We want to build a RISC-V instruction set simulator (ISS) from first principles.
We want to support all these modes both as top and as a library.
- ISS executes a binary directly
- As a library: still master, but can be controlled by custom top
- Can dump traces into buffer for top to analyze
- Can checkpoint / restore / rewind
- Can emulate time from external source (e.g. sampled RTL simulation, uArch perf model)
- ISS executes a binary and emulates all arch state, but not as strict master. It receives arch events from RTL simulation and determines whether the next instruction group to commit in RTL sim is legal and matches the expected commit from the ISS.
- There is a big range of what RTL is verified in ganged simulation based on which SoC components are simulated in the ISS exactly vs simply 'believed' from RTL simulation.
- For instance, a DMA engine can be modeled exactly in the ISS, or the transactions to/from the DMA engine in RTL can be simply replayed in the ISS (eliding verification of the DMA engine's behavior itself).
- ISS acts as a trace ingester from RTL sim / trace of another execution
- All SoC components and arch state are still modeled. The trace can contain partial information about the SoC (e.g. only the core / DRAM state can be reconstructed).
- In this mode, the ISS is used as a library and the top-level peeks the reconstructed arch state as needed (e.g. for trace-driven profiling / flamegraph construction)
- We can use this mode to do replay single-stepping of the SoC, a single instruction at a time
- The modeled arch state is a mix of concrete and symbolic state
- This works similar to the slave mode, except the state update rules are computed symbolically
- This is useful for information flow tracking and memory trace reconstruction, among other things
There are a bunch of other use-cases and features we wish to support that are quite iffy in the current spike + Chipyard world.
- Exact SoC modeling: all undefined / vague behaviors pinned down. All SoC components and their arch state are modeled.
- An identical setup in the ISS that matches the SoC exactly
- RTL that's generated should be driving the parameterization of the functional sim (not the other way around)
- First-class support for passing a dts and bootrom into the functional sim from the RTL generator
- Checkpoint / restore: deser of arch state + testbench component / IO model state. No loss of information.

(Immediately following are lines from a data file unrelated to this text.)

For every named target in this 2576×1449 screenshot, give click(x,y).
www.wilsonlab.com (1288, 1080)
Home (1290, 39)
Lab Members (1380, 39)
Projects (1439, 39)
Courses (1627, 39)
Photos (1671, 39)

- Trace analysis: generic analysis pass writing using a generic ISA IR. Ability to dump execution traces into a trace buffer controlled and drained by a custom top.

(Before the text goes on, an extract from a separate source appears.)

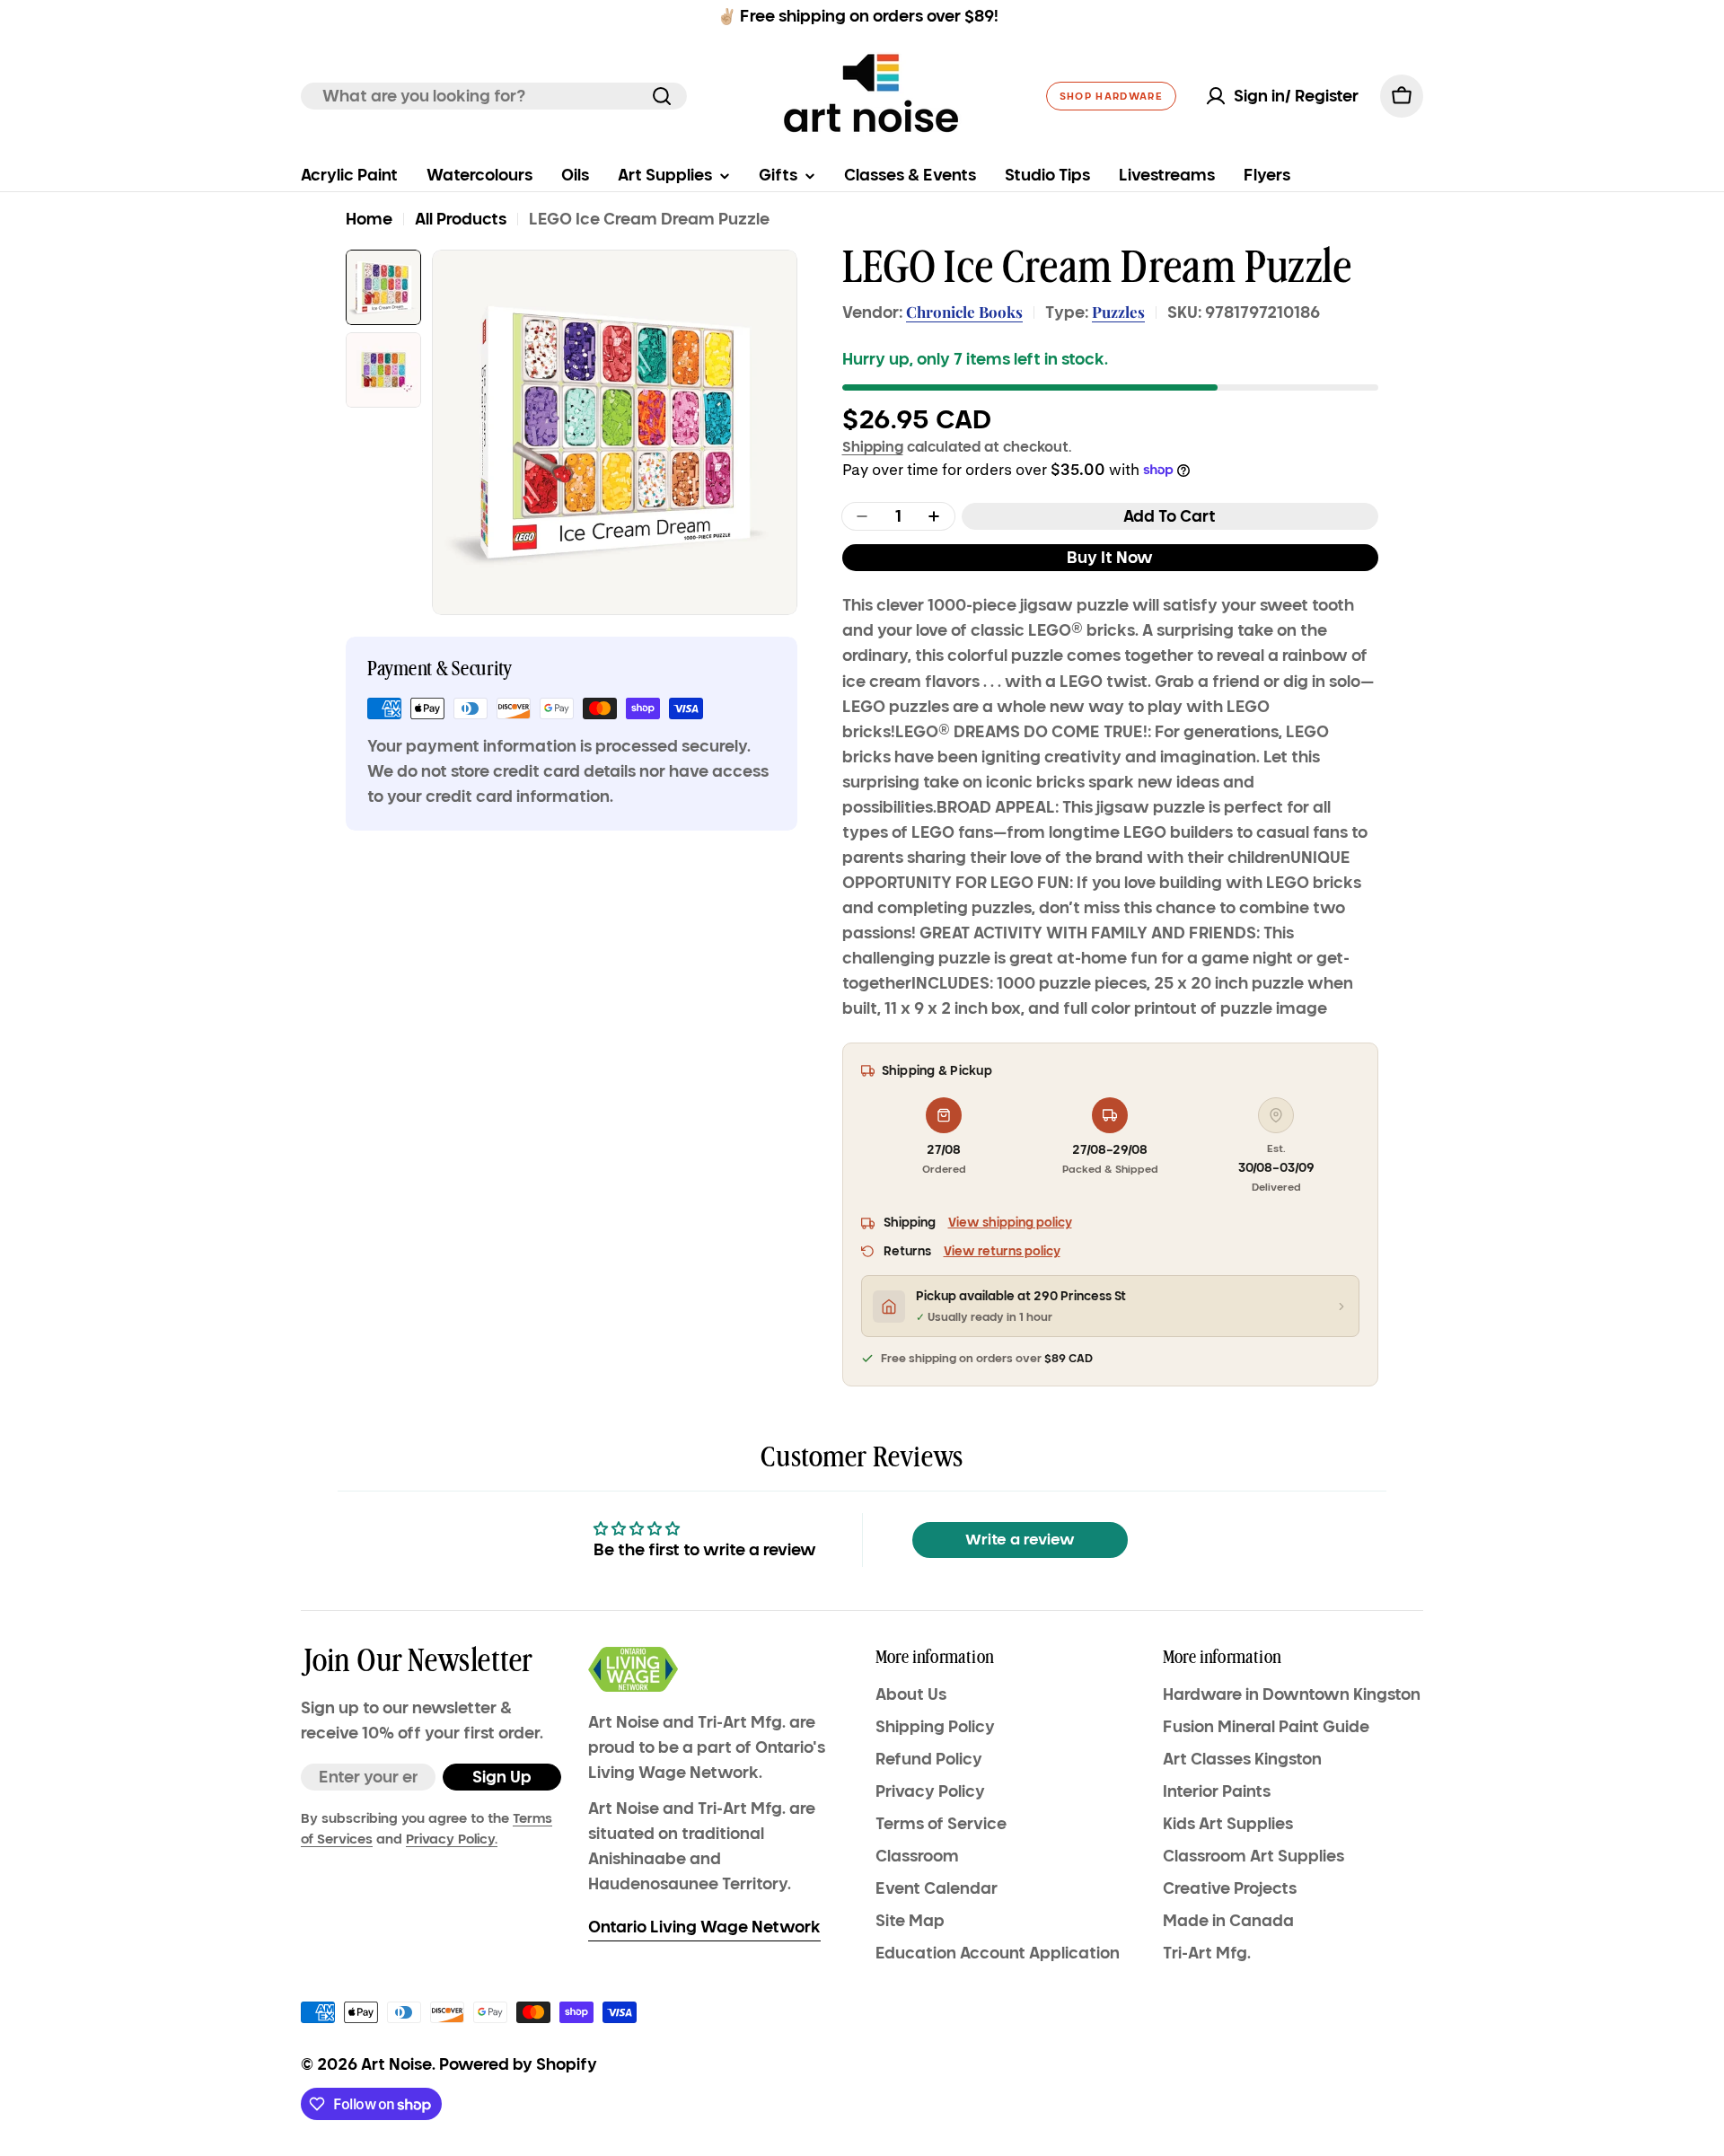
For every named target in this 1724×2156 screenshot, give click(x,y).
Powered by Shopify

- Sampled simulation: a custom top that leverages the above for sampled RTL simulation for accurate performance trace estimation.
- Instruction generation: for DV or fuzzing a RISC-V DUT.

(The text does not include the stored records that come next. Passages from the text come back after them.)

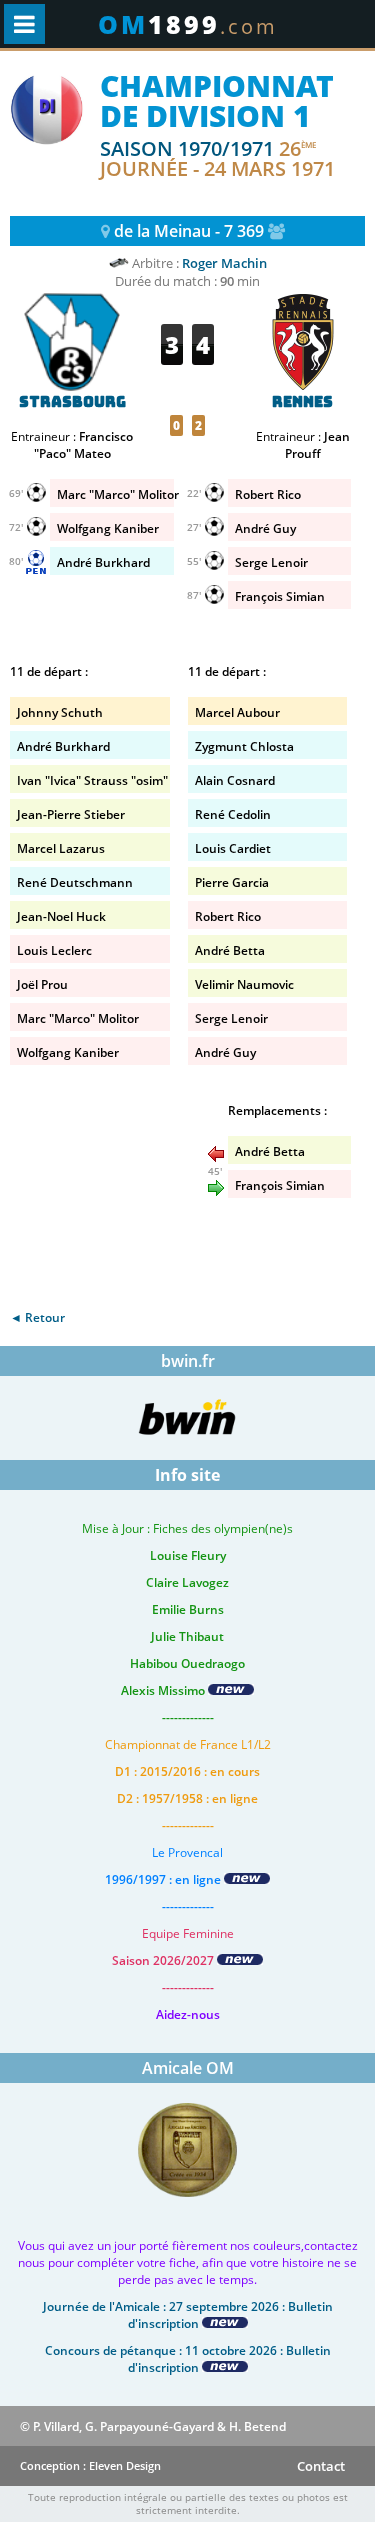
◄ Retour (37, 1317)
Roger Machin (224, 263)
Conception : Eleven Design (90, 2465)
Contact (321, 2466)
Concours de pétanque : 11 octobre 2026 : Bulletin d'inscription (188, 2359)
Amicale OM (188, 2068)
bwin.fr (188, 1361)
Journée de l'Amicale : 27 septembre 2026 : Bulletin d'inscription (188, 2315)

- Formal equivalence checking: similar to riscv-formal.
- RTL generation: targeting a simple single-cycle core model.
- Coverage analysis: given a trace, track code path coverage within the ISS + instruction-level coverage (see RISC-V ISAC)
- High performance disassembler
- Disassembles execution traces into Rust-native structures either based on instruction encoding type (R, I, ...) or semantic instruction type (arithmetic, memory access, control flow, etc.)
- Leverage the host's SIMD ISA for high performance decoding
- Use x86 bitextract intrinsics to speed up instruction decode
We should unify models between all simulation backends (ISS, RTL simulation, FPGA prototyping, FPGA-based emulation / Firesim, ASIC-based emulation) + reality (testchip bringup). This includes: fesvr + IO models + everything on the edge of the RISC-V target. The current state of fesvr + IO models is quite unified, but not sufficient since we need exact state checkpointing and restore (and ideally no more C++).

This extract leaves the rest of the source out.